Within the political processes in Zimbabwe today, Sekai continues to advocate policies which are not necessarily popular within the political elites of both major parties. She has continued her consistent advocacy for women's and children's issues and she has continually spoken out against retribution and the culture of cyclic political violence in Zimbabwe.

==Sydney Peace Prize==
On 30 April 2012, at a reception hosted by the Australian Embassy in Harare, Sekai Holland was announced to be the 15th recipient of the Sydney Peace Prize, Australia's only international award for peace. Professor Stuart Rees, Chair of the Sydney Peace Foundation said, 'In addition to her work for the education of rural women and her founding of Australia's anti-Apartheid movement fifty years ago, Sekai Holland has been a significant leader of non-violent, democracy campaigns, and is a key figure in her country's national dialogue on how to heal the deep wounds of social conflict.'

The Sydney Peace Prize jury's citation reads: Sekai Holland: for a lifetime of outstanding courage in campaigning for human rights and democracy, for challenging violence in all its forms and for giving such astute and brave leadership for the empowerment of women.

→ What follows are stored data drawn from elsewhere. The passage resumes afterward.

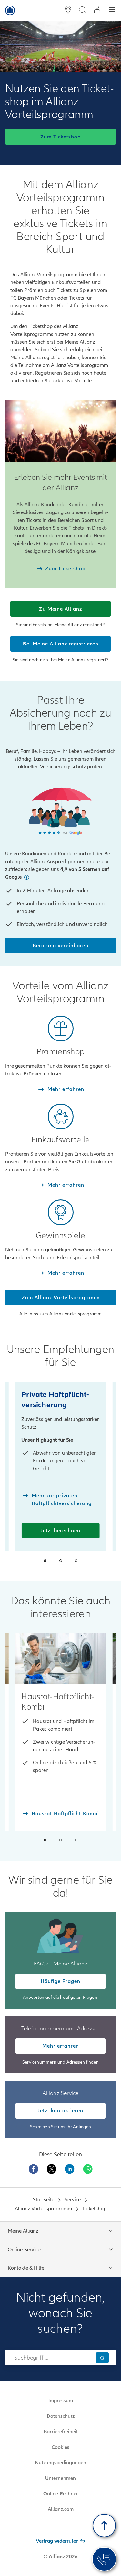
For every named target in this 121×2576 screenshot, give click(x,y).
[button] (26, 877)
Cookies (60, 2447)
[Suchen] (102, 2357)
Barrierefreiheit (61, 2431)
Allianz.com (61, 2509)
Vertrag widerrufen (57, 2541)
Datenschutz (61, 2416)
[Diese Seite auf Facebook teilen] (33, 2169)
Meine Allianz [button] (23, 2231)
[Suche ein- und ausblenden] (82, 10)
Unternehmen (60, 2478)
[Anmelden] (97, 10)
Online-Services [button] (25, 2249)
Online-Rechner (60, 2494)
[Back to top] (104, 2525)
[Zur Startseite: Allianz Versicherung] (10, 10)
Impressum (60, 2400)
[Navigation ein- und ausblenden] (112, 10)
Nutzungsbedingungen (60, 2463)
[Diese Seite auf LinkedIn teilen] (70, 2169)
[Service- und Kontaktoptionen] (104, 2559)
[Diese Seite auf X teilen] (51, 2169)
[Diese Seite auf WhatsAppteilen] (88, 2169)
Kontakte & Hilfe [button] (26, 2268)
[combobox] (50, 2357)
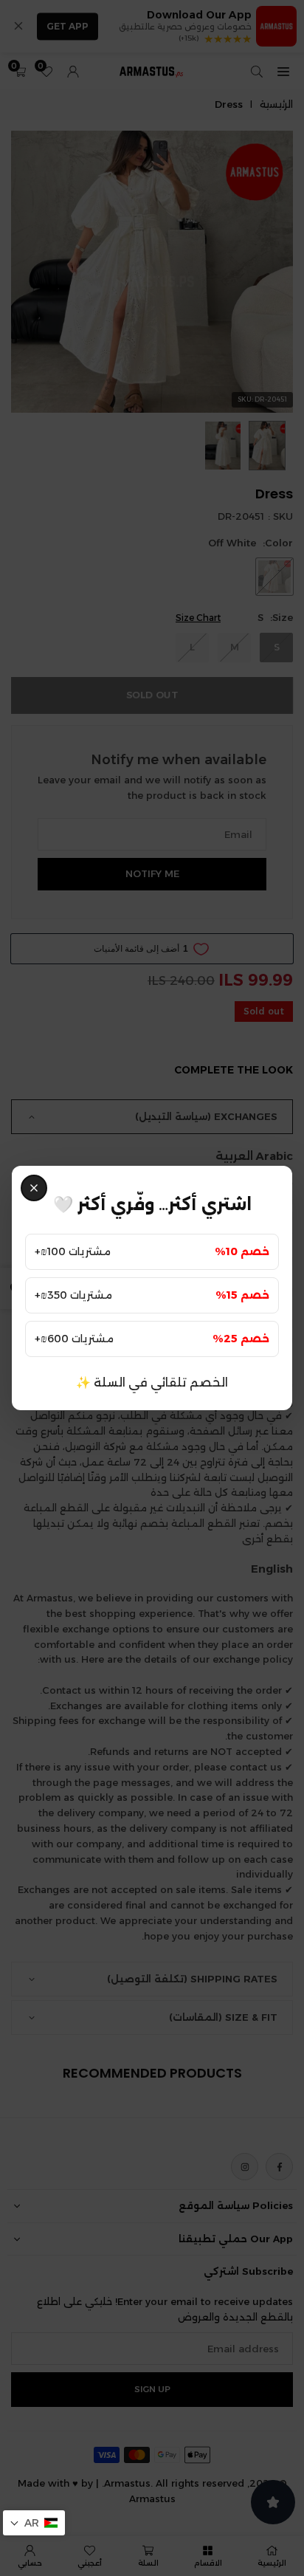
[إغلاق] (34, 1188)
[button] (34, 2522)
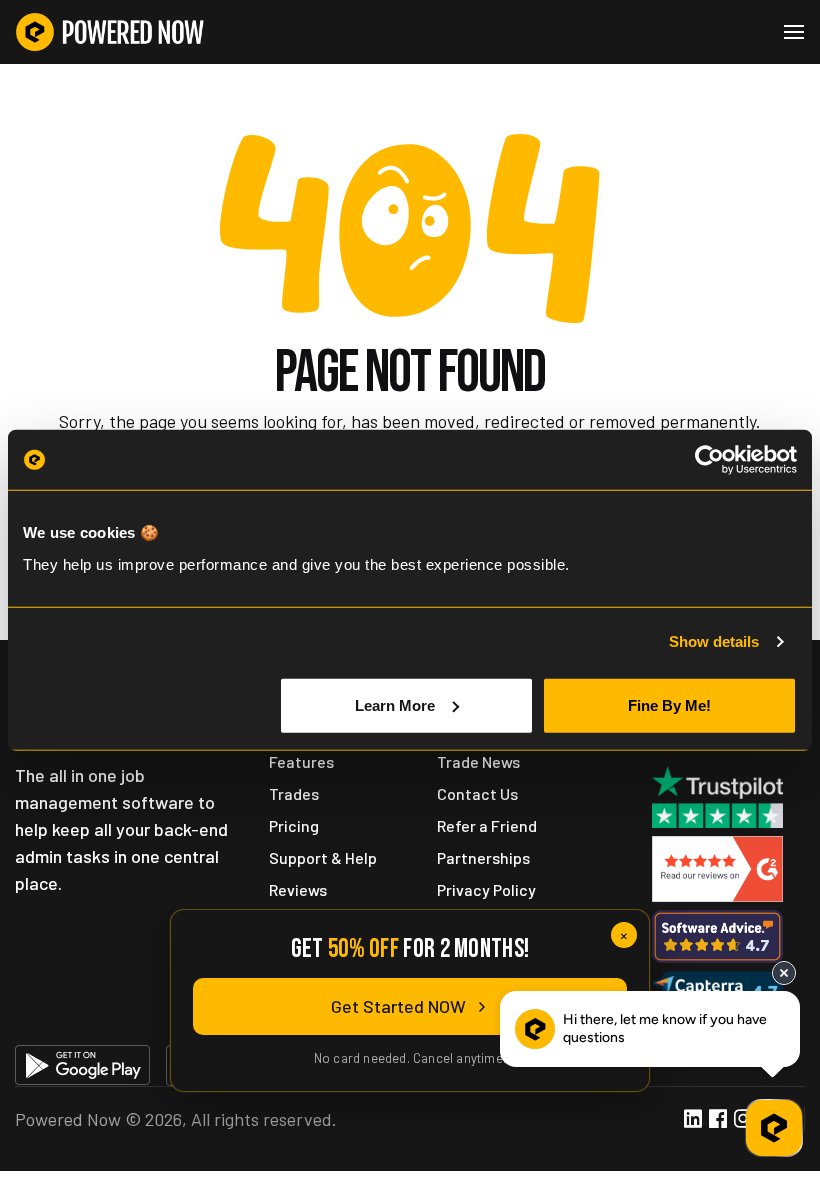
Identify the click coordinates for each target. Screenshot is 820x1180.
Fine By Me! (669, 704)
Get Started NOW (398, 1006)
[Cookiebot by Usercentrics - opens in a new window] (709, 460)
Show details (714, 641)
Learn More (395, 704)
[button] (794, 32)
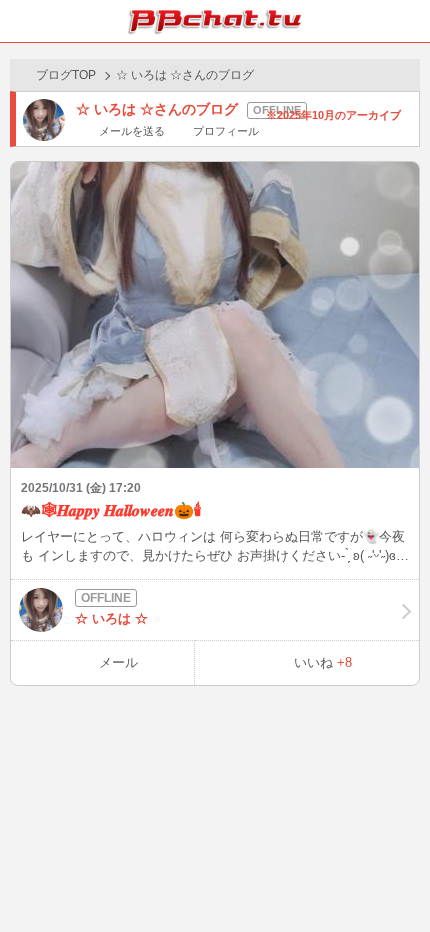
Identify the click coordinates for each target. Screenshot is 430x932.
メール (118, 662)
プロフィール (225, 131)
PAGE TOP (394, 878)
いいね (323, 662)
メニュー (409, 21)
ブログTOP (66, 75)
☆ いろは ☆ (111, 618)
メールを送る (132, 131)
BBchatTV (215, 21)
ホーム (21, 21)
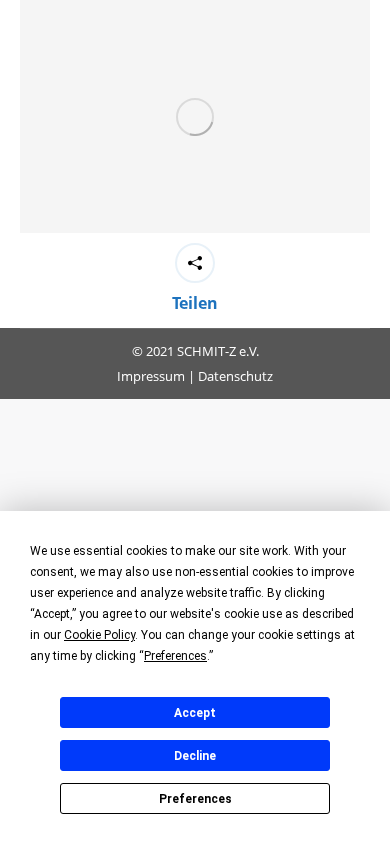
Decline (195, 756)
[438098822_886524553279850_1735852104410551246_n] (195, 116)
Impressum (151, 376)
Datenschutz (235, 376)
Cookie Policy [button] (99, 635)
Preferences (195, 799)
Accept (195, 713)
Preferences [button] (175, 656)
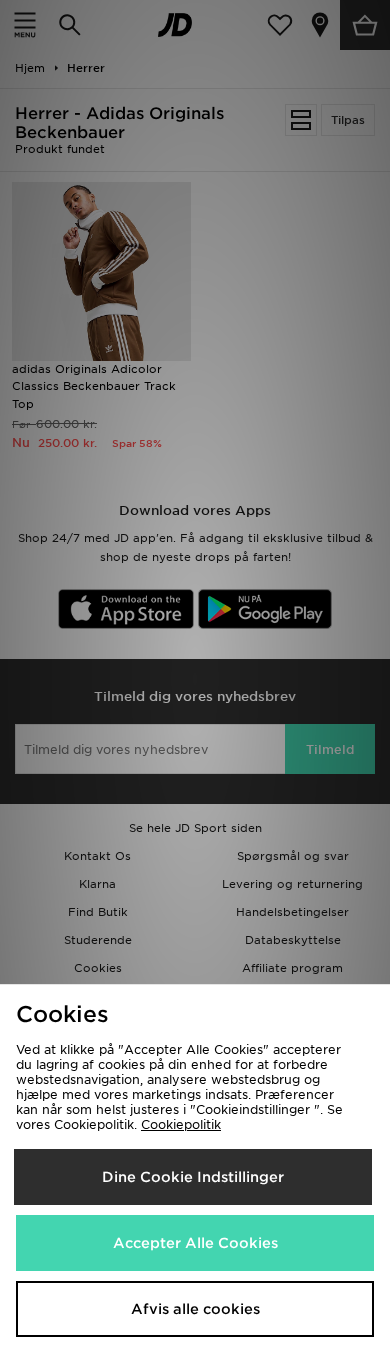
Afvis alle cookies (195, 1309)
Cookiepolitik (181, 1124)
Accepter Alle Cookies (195, 1243)
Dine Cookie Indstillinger (193, 1177)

Sometimes perceived as controversial, the prize's previous recipients have included Professor Muhammad Yunus, Archbishop Desmond Tutu, Mary Robinson (former United Nations High Commissioner for Human Rights, and former President of Ireland), Dr Hanan Ashrawi, former Governor General Sir William Deane, Australia's 'Father of Reconciliation' Patrick Dodson, the Indian novelist and human rights campaigner Arundhati Roy and the distinguished American academic and activist, Professor Noam Chomsky.

Sekai Holland traveled to Australia in November to give the City of Sydney Peace Prize Lecture in the Sydney Town Hall on Wednesday 7 November 2012, receiving the 2012 Peace Prize in a gala ceremony the next day.